◆ Work request
What is the number of lines in these entries that include "computer"? Write that number and no other text.

Saved entries:
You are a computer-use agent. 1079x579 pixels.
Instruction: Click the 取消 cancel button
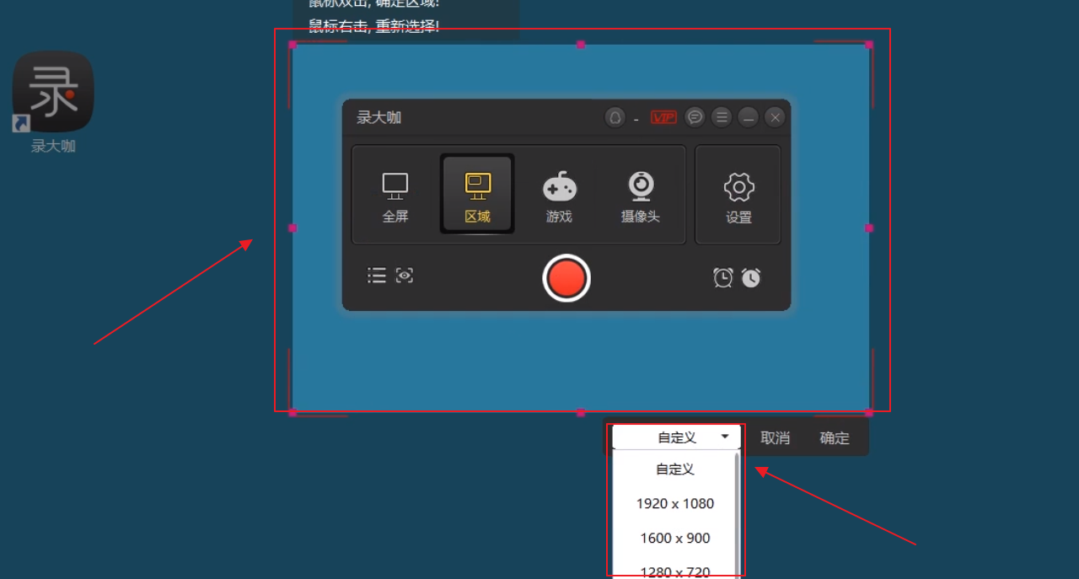[775, 437]
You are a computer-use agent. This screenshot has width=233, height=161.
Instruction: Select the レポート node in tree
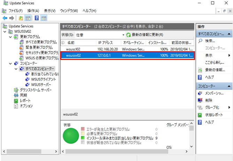click(25, 100)
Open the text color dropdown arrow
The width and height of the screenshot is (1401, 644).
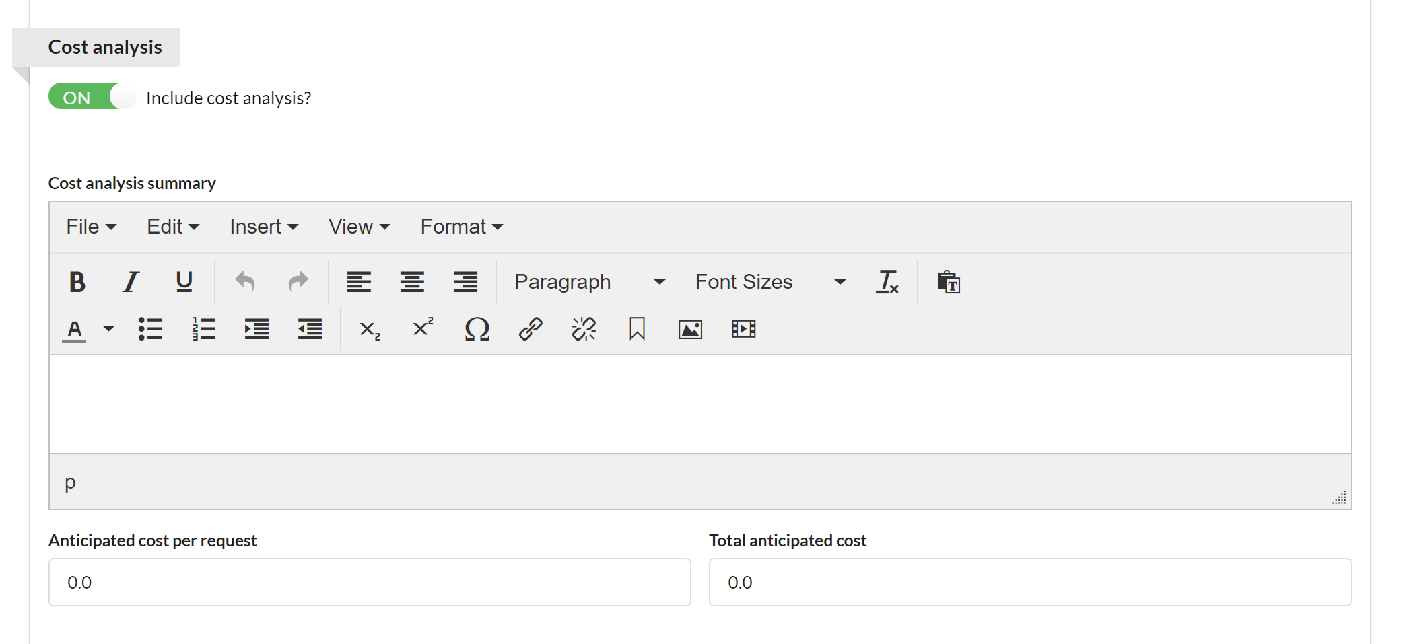click(108, 330)
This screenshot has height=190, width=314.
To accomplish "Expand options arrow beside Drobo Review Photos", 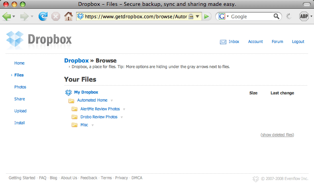I will coord(122,118).
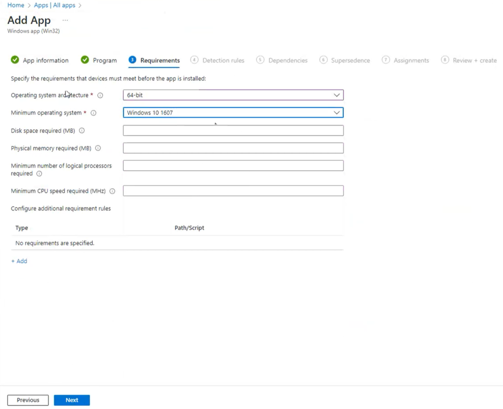Click the info icon beside Minimum operating system
503x409 pixels.
93,113
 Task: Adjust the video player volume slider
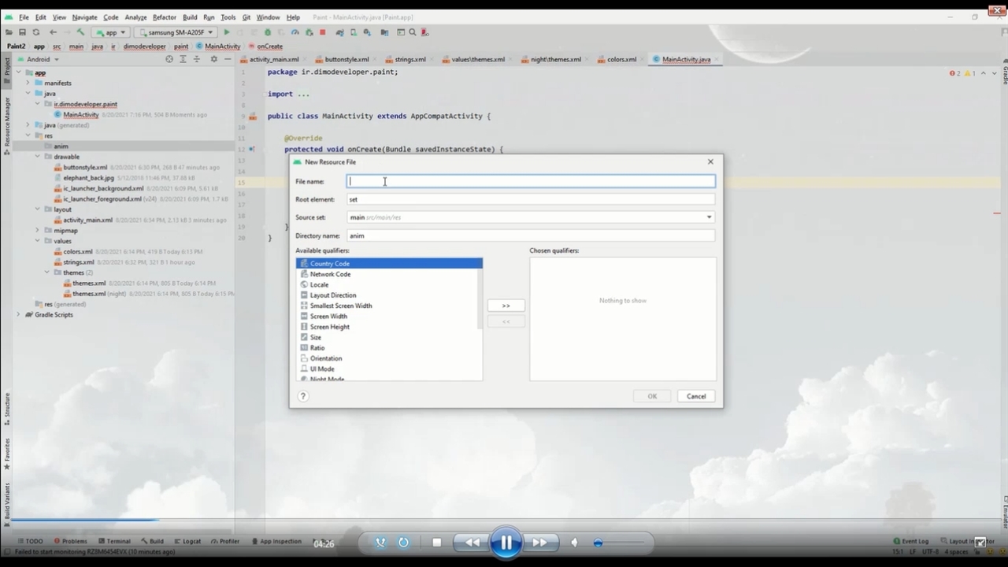click(x=599, y=543)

◆ Exercise output
2